Il en résulte que la requête est recevable.
Sur l'interprétation de l'arrêt du 29 juin 2016
Comme on l'a relevé plus haut, l'arrêt de la cour d'appel ne dit rien de la question de savoir si les montants s'entendent « hors taxes (HT) » ou « toutes taxes comprises (TTC) » et se borne à confirmer le jugement qui lui-même n'apportait sur ce point aucune précision, ni dans son dispositif ni dans ses motifs.
En revanche, la demande du ministre, à laquelle le tribunal et la cour d'appel ont fait droit, était, exprimée « hors taxes (HT) », comme en attestent les énonciations de l'arrêt qui, dans sa partie liminaire « Faits et procédure » (arrêt p. 6), cite textuellement le dispositif des conclusions du ministre, lequel demandait à la cour d'appel d' » ordonner la répétition des sommes indûment perçues, par le paiement par la société Système U Centrale Nationale entre les mains du Trésor public, qui les reversera aux fournisseurs concernés, au titre des contrats susvisés :
Montants 2002
( euros HT)
Montants 2003
( euros HT)
Total par fournisseur
( euros HT)
LAVAZZA
512 369,55
481 935,86
994 305,91
NESTLE
10 896 278,00
11 627 233,80
22 523 511,8
DANONE
16 230 825,60
18 128 130,72
34 358 956,32
YOPLAIT
8 827 439,76
10 167 176,99
18 994 616,75
TOTAL
76 871 390,28
Or, en faisant droit, par voie de confirmation du jugement, à cette demande intégralement et sans réserve, la cour d'appel, comme avant elle le tribunal, a implicitement mais nécessairement adopté les modalités de la condamnation qui en était l'objet, et donc considéré que son montant devait s'entendre « HT ».
Cette interprétation est, au demeurant, seule conforme à la nature juridique de l'action exercée par le ministre, telle que les textes qui en sont le fondement la définissent. En effet, l'article L. 442-6, applicable en l'espèce, permet au ministre de demander, notamment, la « répétition de l'indu », tandis que l'article L. 442-4 qui lui a succédé prévoit aujourd'hui que le ministre peut demander au juge « la restitution des avantages indument obtenus ».

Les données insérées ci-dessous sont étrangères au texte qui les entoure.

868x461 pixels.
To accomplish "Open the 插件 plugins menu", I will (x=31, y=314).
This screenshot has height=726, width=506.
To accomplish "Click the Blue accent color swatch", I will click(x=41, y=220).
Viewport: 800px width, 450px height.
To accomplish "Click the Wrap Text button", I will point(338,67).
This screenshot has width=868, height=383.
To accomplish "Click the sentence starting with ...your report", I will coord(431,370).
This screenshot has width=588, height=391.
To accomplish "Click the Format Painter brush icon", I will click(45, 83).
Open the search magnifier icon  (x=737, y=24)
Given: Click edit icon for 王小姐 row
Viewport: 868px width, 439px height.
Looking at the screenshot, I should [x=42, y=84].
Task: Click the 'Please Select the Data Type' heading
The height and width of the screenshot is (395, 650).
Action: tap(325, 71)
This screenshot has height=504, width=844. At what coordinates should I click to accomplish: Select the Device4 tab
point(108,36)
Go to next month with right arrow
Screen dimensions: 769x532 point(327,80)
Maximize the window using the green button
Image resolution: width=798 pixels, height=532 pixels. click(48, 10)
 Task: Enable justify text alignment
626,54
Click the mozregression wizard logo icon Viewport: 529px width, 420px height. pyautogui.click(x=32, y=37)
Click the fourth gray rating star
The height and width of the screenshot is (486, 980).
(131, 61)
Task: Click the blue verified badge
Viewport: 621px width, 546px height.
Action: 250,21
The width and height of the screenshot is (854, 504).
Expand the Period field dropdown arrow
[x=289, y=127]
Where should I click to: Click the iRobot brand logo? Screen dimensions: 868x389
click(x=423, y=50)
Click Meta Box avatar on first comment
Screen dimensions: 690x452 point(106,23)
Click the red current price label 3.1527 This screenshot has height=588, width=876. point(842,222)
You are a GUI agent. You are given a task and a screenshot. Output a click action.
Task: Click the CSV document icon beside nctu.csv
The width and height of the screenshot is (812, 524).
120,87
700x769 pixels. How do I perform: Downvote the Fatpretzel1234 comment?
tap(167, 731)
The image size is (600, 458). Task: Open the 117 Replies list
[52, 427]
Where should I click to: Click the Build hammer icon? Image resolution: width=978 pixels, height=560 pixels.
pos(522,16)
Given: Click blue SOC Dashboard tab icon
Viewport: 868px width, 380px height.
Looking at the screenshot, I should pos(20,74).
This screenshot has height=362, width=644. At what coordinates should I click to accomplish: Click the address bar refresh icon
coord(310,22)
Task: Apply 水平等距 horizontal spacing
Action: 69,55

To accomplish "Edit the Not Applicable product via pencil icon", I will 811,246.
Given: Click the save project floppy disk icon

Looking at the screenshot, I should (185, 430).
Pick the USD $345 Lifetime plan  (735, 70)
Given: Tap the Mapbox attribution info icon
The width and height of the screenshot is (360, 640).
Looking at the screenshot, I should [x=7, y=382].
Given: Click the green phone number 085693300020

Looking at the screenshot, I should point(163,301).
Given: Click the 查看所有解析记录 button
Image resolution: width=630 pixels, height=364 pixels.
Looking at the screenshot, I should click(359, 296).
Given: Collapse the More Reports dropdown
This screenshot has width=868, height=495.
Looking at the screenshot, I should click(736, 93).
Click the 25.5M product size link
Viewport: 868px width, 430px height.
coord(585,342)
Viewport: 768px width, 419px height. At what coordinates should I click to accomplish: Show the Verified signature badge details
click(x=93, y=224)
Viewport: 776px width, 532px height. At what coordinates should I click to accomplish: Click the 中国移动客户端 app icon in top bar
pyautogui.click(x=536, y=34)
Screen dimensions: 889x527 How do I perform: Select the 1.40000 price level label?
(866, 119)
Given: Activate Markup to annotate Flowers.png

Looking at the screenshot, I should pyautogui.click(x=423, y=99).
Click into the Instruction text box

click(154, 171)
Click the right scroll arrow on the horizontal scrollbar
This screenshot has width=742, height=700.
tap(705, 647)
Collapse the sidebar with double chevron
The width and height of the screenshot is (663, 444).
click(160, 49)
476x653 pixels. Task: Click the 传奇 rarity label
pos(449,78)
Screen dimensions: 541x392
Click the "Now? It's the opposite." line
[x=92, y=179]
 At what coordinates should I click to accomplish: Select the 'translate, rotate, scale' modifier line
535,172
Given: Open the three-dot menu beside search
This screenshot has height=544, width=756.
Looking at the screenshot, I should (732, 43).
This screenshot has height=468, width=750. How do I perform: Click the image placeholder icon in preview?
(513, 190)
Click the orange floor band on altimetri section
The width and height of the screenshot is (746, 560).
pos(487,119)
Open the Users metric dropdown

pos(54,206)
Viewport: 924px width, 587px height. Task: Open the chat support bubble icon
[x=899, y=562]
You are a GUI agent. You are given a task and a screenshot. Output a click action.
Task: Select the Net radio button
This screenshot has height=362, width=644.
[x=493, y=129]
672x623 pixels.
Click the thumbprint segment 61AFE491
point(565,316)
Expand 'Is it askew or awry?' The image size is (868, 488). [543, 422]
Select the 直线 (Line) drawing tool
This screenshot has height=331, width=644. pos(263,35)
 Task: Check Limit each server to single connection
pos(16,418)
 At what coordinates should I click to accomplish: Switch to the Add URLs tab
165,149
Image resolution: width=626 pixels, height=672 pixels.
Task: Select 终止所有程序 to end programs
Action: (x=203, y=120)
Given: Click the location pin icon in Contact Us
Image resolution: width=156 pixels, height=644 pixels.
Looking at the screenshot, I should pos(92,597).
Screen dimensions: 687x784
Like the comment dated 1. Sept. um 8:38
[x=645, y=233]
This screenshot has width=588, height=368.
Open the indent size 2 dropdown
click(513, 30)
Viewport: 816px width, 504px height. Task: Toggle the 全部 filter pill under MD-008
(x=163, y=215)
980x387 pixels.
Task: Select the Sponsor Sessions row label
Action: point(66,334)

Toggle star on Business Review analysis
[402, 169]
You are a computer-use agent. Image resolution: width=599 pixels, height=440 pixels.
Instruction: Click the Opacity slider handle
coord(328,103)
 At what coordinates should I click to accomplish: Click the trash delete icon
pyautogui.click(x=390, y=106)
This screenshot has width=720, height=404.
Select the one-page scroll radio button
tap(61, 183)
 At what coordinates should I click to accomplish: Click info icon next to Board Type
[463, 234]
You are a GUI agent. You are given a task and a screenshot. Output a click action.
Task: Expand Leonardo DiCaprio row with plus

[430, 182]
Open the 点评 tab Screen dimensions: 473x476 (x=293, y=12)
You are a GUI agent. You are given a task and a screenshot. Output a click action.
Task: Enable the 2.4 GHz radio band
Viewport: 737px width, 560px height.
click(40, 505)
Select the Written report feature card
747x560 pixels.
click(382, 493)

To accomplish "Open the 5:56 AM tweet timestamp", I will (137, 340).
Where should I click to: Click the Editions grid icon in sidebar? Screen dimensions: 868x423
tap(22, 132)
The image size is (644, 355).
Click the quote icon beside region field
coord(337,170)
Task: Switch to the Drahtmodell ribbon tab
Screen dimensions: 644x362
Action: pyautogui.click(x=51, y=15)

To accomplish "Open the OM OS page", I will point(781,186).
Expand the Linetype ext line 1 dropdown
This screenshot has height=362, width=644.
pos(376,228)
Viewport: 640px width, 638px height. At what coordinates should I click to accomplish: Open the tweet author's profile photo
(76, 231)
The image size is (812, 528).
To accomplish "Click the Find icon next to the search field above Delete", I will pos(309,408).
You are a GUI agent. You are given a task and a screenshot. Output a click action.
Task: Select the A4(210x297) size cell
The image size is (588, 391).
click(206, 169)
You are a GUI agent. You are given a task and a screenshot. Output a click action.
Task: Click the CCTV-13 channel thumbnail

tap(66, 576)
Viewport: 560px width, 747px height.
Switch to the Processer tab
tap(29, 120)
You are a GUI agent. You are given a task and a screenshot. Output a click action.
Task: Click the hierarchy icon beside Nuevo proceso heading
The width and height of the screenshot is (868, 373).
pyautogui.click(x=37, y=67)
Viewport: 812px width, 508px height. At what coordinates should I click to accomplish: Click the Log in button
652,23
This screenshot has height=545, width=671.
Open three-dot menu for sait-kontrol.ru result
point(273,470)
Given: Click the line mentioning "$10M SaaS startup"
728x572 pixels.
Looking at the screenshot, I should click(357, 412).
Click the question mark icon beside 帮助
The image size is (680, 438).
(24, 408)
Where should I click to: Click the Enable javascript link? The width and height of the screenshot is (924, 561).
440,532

Dès lors, conformément au principe général posé par l'article 1302 du code civil, selon lequel « ce qui a été reçu sans être dû est sujet à restitution », la demande du ministre a pour objet de restituer aux fournisseurs ce qu'ils ont payé indûment, de sorte que ce qui a été payé indûment étant exprimé « hors taxes (HT) », ce qui doit être restitué s'exprime aussi « hors taxes (HT) ».
Il convient donc de faire droit à la requête du ministre et d'interpréter l'arrêt du 26 juin 2016 dans les termes du dispositif ci-dessous.
Sur la demande de condamnation au titre de l'article 700 du code de procédure civile
L'équité ne commande pas de faire droit à la demande du ministre tendant à la condamnation de la société Coopérative U au titre de l'article 700 du code de procédure civile.
PAR CES MOTIFS
La Cour, statuant publiquement, par arrêt contradictoire mis à disposition au greffe,
Dit que la somme totale de 76 871 390,28 euros dont la société Système U s'est vue ordonner le remboursement au Trésor public par le jugement du 24 octobre 2006, confirmé par l'arrêt du 26 juin 2016 de la cour d'appel de Paris, doit s'entendre hors taxes (HT) et que s'entendent également hors taxes (HT) les sommes devant être reversées par le Trésor public, à savoir :
' à Danone 34 358 956,32 €
' à Nestlé (devenue LNUF Marques) 22 523 511,80 €
' à Yoplait 18 994 616,75 €
' à Lavazza 994 305,41 € ;
Rejette la demande de condamnation au titre de l'article 700 du code de procédure civile ;
Condamne la société Coopérative U aux dépens.